Che cosa ha significato per voi il visitare la Risiera di San Sabba? Emozioni che potrebbero arricchire il vostro spettacolo di qualche nuovo passo o figurazione?
Recarsi in un tale luogo, cosí carico di storia e dolore, rafforza sempre più la nostra convinzione di diffondere lo spettacolo ed avvicinarlo ai giovani.

Quanto conta l’innovazione creativa e quali sono stati i vostri maestri ispiratori?
Quando lavoriamo ad una creazione la nostra preoccupazione non é quella di innovare, cercare effetti speciali o linguaggi coreografici avanguardisti. Il nostro scopo é quello di raccontare una storia, la nostra storia, e farlo nel migliore dei modi possibili. Lasciare allo spettatore un’emozione, bella o brutta, di felicità o rabbia, nonimporta… l’essenziale è non lasciarli indifferenti. Sicuramente cerchiamo chiavi di lettura diverse, originali per quanto possibile (vedi ad esempio il nostro “Madama Butterfly’s son” dove il motore portante diventa il figlio praticamente assente nell’opera Pucciniana). Per noi é fondamentale non limitarci a riprodurre il lavoro di altri ma a darne una nostra visione. La rende più vicina a noi, ci aiuta a farla nostra. I nostri maestri sono le persone che abbiamo incontrato nel corso della nostra vita e che incontreremo sulla nostra strada futura.

La multietnicità, secondo me, è un valore aggiunto. Come riuscite a coniugare le diverse radici e culture per giungere ad uno spettacolo ottimale?
Diverso è bello, è ricco, è stimolante. Non ci siamo mai posti il quesito su come coniugare la diversità é sempre accaduto in modo naturale, spontaneo. La qualità che mi auguro trovare negli altri é la curiosità. Ci ben dispone verso il nuovo, il diverso, lo sconosciuto e ci spinge a crescere. Ci da la consapevolezza che siamo piccoli e che abbiamo ogni giorno tante cose da scoprire che non conosciamo, che non riusciremo mai a conoscere tutto ma possiamo provare a conoscere il più possibile.
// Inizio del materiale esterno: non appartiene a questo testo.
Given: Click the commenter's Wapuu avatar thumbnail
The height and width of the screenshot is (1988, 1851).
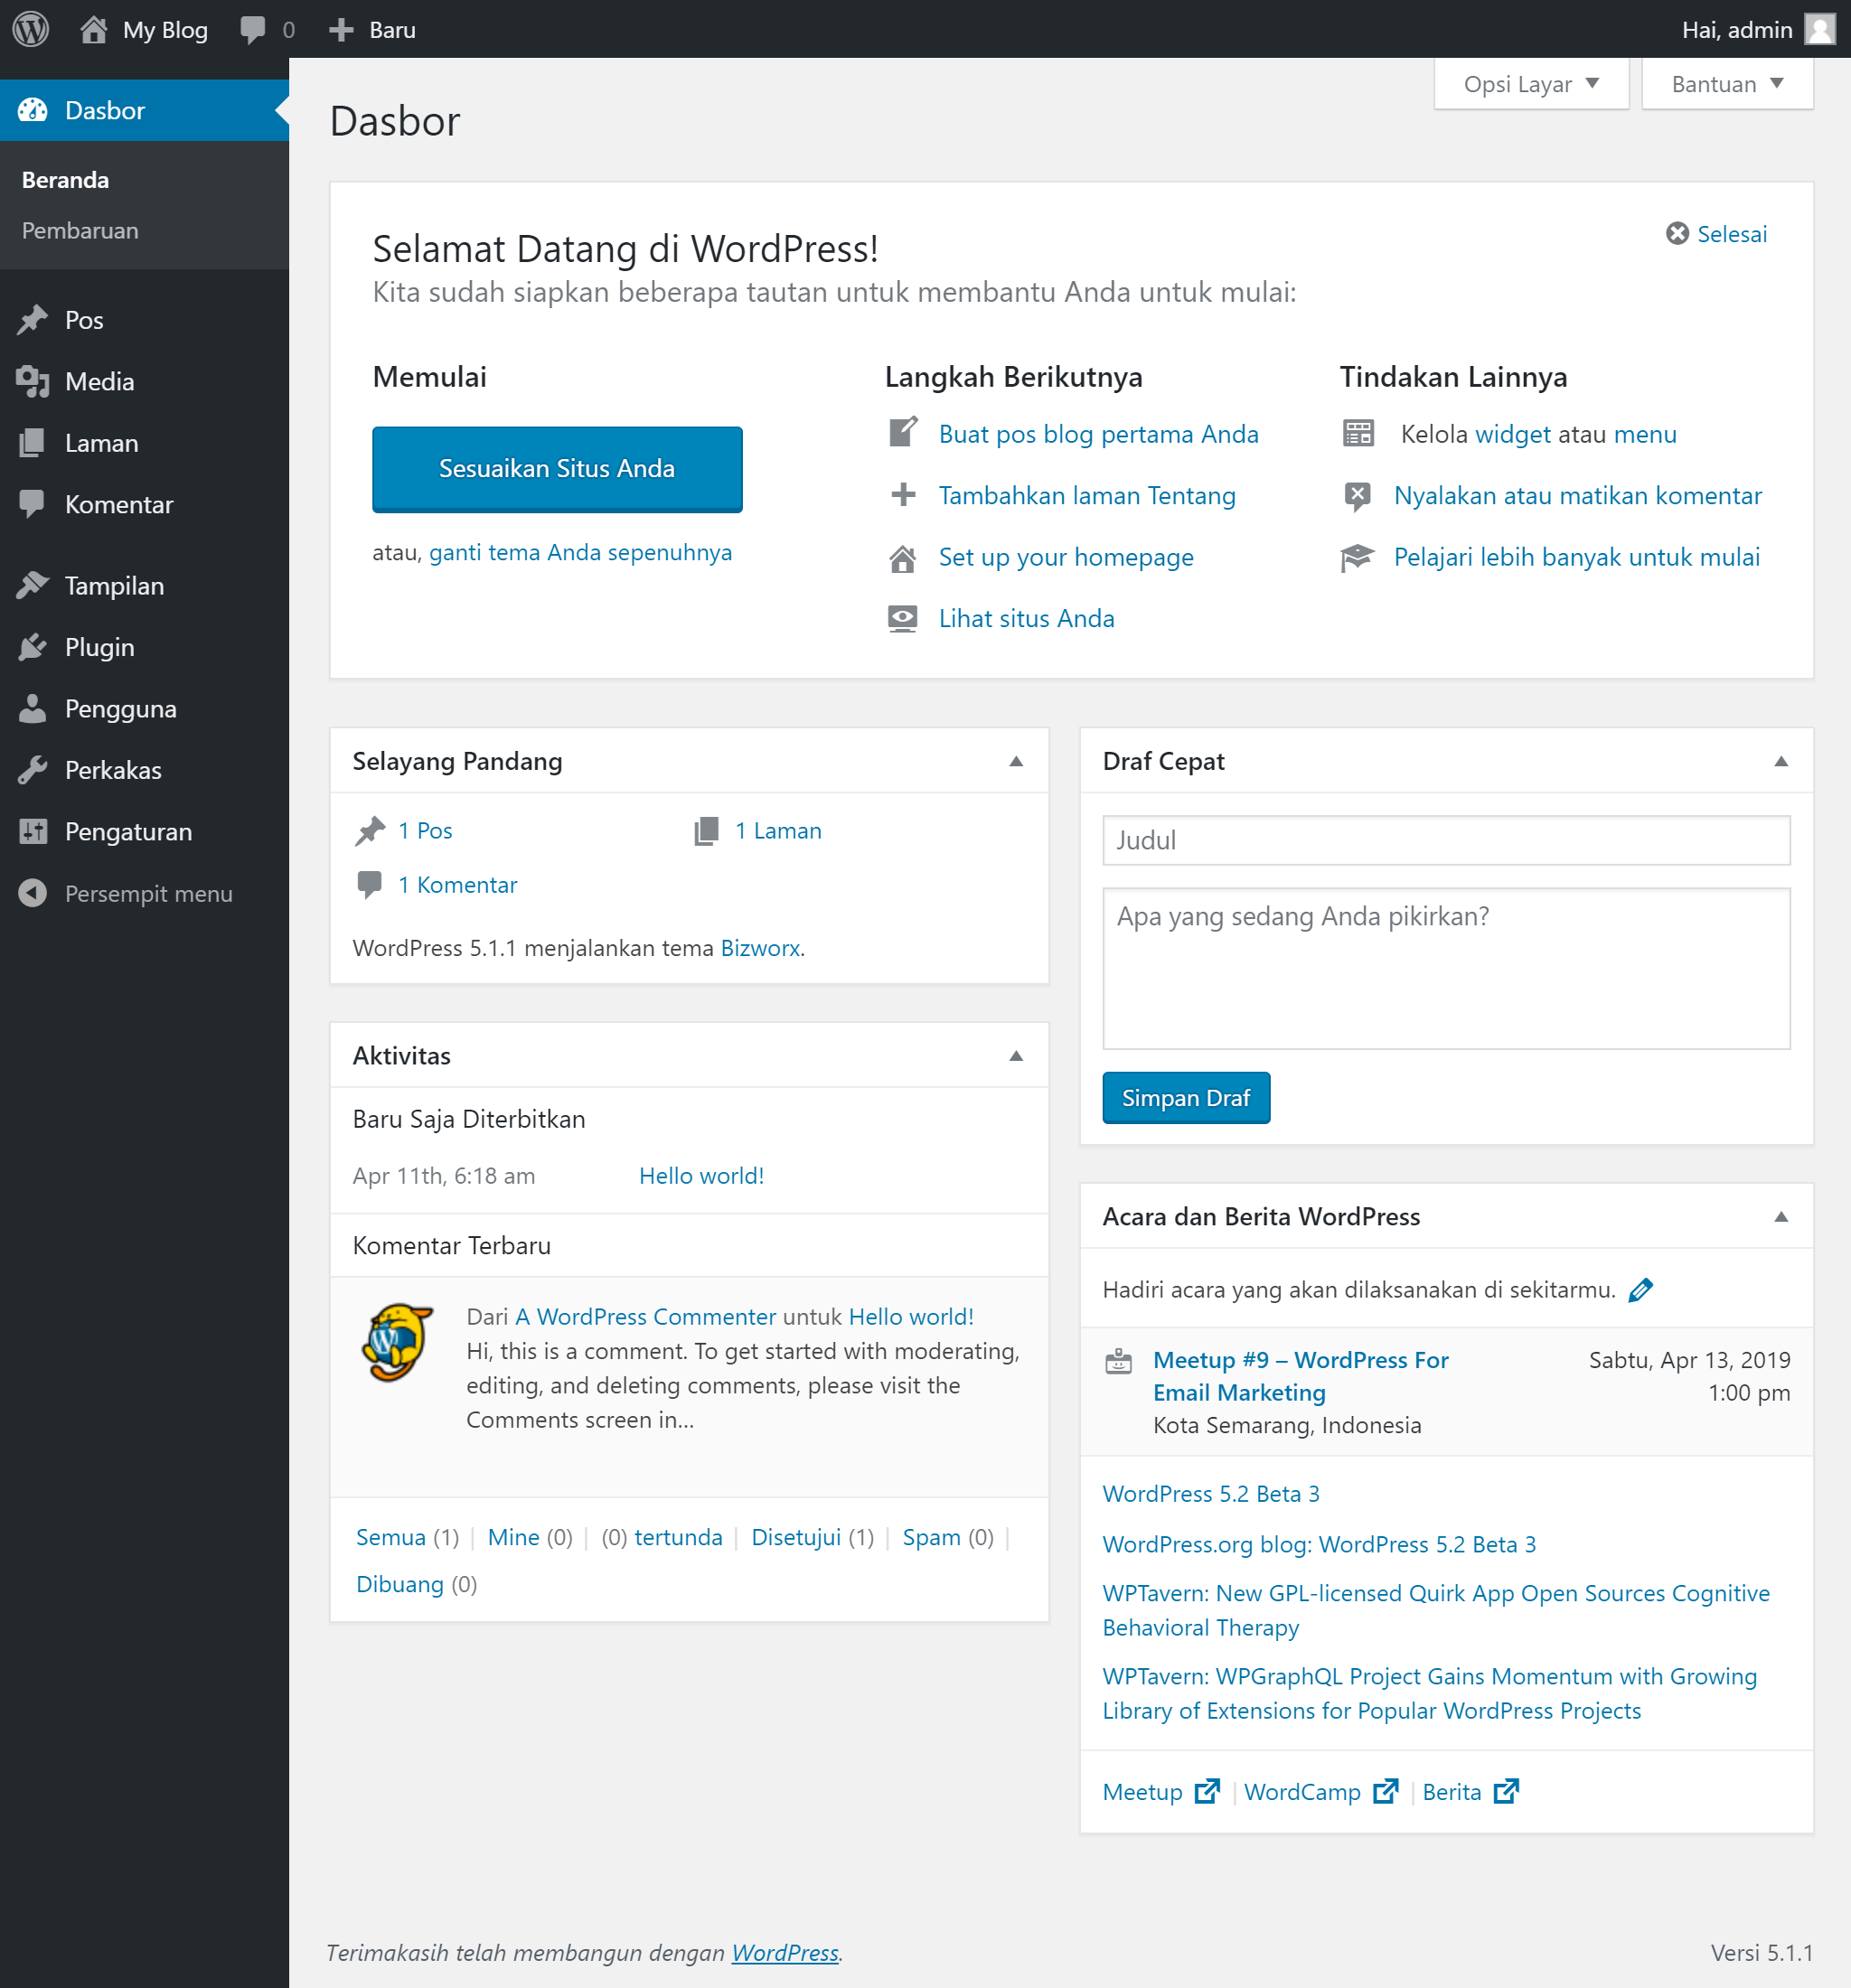Looking at the screenshot, I should coord(398,1342).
Trieste è una città che ha respirato da molto vicino la tragedia dell’Olocausto ed il vostro “Anne Frank – parole dall’ombra”, andato in scena al Teatro Verdi, ha ottenuto un notevole successo di pubblico e critica. A novembre lo debutterete al “John F. Kennedy Center” di Washington ed al “The Weinberg Center for the Arts” di Frederick . Quali reazioni vi aspettate da un pubblico alquanto diverso da chi ha vissuto o ricorda intensamente la tragedia di quel tempo?
L’accoglienza avuta a Trieste ci ha riempito il cuore. É stata di certo un’esperienza incredibile per tutti noi. Sentire che coloro che hanno vissuto da vicino la tragedia hanno ben accolto lo spettacolo comprendendone la sensibilità con cui ci siamo avvicinati alla vicenda è stato toccante.
Le reazioni che ci aspettiamo negli USA, cosí come negli altri Paesi geograficamente lontani dalla tragedia, non ci preoccupa per la semplice ragione che, come dicevo in precedenza, è un vicenda di un buio passato che ha riguardato tutto il genere umano. Non serve aver vissuto in prima persone una tale tragedia per percepirne l’orrore, il dolore che si é celato e taciuto.

I vostri prossimi progetti?
Oltre alle tournee in Italia e all’estero, Svizzera, Canada, Germania, con “Anne Frank” e “Madama Butterfly’s son”, ci sarà la creazione, a Maggio 2015, che debutterà al Teatro Verdi di Pisa, de ‘’Il Cigno nero'’. Lo spettacolo prenderà spunto dall’omonimo libro di Nassim Taleb. In occasione del Tour negli USA ci sarà la prima proiezione del Film tratto dallo
spettacolo “Madama Butterfly’s son”, realizzato interamente in esterna a Roma lo scorso settembre. A Novembre 2015 debutteremo al Kultur Tempel Festival di Karlsruhe in Germania, con una nuova creazione in coproduzione con la ZKM, società specializzata in multimedia. Abbiamo poi alcuni progetti in cantiere che sono in via di definizione e su cui manteniamo ancora il riserbo!

Affermava Vito Levi: “L’Olocausto è una pagina del libro dell’Umanità da cui non dovremmo mai togliere il segnalibro della memoria”.